= Given instruction =
Write out the part of the records that opens with the line containing "Task: Open the 诊股 diagnosis feature" and closes with the line containing "Action: 801,47", keeping every line the same. Leave the pictures out of your answer.

= Extracted information =
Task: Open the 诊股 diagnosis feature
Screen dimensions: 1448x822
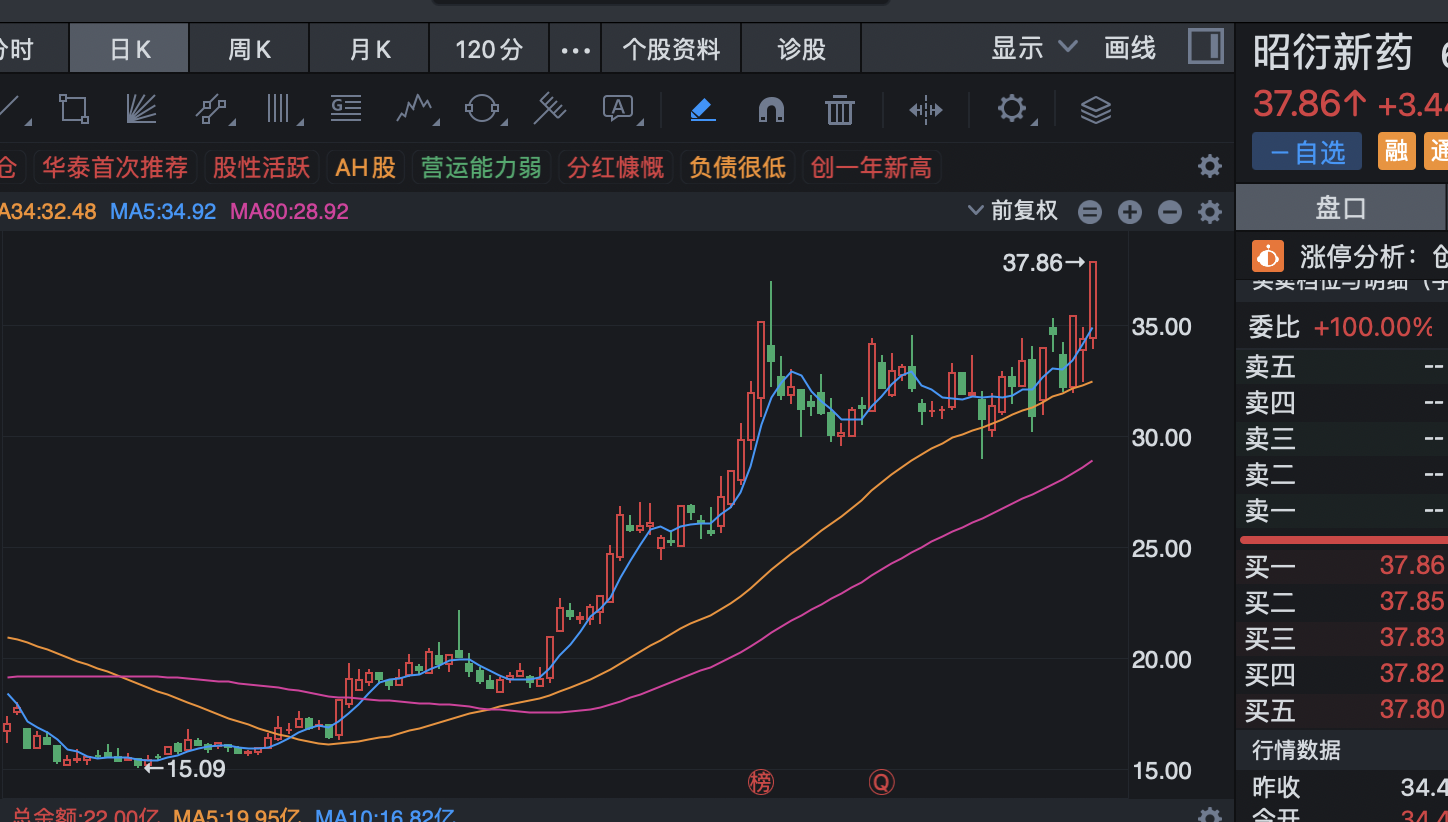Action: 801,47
---
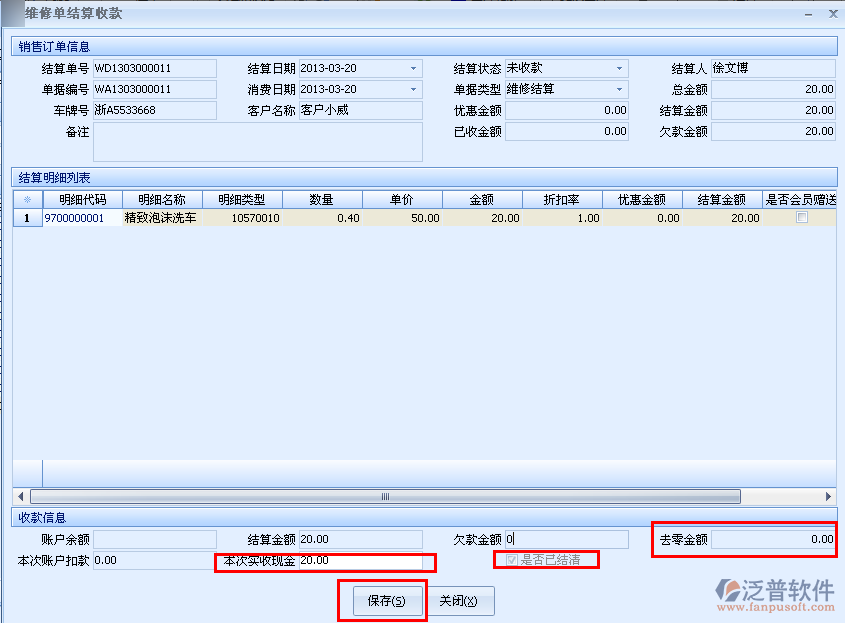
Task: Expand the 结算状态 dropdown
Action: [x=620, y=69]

= Answer in full =
Task: Open the 诊股 diagnosis feature
Screen dimensions: 1448x822
Action: 801,47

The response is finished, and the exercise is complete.